▸ **What the task asks**
Give back only one number: how many lines in the data below contain the word "computer".

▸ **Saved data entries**
§ §
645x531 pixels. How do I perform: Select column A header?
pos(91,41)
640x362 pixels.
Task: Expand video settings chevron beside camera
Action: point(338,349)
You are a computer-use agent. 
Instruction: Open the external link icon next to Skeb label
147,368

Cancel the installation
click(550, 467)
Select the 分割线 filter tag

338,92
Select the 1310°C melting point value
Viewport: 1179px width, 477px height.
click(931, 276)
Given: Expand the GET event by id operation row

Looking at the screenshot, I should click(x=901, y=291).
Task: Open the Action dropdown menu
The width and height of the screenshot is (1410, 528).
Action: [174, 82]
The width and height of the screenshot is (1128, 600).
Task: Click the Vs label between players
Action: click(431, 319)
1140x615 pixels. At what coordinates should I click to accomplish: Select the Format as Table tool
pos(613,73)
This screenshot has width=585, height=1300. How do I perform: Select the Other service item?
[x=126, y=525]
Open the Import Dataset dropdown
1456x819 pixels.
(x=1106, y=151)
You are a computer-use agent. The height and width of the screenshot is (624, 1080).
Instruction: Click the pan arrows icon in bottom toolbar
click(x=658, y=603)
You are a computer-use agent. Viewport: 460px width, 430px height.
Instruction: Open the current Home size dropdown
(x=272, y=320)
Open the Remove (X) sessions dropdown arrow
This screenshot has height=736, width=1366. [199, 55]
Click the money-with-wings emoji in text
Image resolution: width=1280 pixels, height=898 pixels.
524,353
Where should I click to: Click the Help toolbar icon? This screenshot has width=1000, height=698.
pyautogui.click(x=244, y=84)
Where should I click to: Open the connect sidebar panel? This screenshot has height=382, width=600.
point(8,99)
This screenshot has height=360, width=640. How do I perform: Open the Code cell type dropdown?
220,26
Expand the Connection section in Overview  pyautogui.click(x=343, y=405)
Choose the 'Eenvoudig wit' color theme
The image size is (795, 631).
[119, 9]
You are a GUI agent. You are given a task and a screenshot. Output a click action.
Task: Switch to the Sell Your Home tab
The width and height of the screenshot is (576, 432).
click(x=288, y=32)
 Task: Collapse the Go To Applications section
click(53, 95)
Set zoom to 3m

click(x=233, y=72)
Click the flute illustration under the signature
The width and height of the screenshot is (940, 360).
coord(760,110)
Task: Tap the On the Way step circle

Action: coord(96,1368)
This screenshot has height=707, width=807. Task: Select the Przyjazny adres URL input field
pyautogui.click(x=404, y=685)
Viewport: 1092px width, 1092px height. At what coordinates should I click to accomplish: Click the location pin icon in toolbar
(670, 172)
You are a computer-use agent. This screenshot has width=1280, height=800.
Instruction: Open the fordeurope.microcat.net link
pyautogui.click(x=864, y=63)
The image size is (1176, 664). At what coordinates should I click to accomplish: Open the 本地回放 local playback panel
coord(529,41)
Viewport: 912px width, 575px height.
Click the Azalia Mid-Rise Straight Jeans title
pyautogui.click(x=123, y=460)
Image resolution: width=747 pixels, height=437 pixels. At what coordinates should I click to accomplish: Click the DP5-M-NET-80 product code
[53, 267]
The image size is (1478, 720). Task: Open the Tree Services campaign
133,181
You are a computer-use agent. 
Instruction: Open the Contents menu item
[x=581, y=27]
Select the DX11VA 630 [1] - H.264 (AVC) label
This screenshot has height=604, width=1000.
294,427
§ §
▸ **Solution for this exercise**
5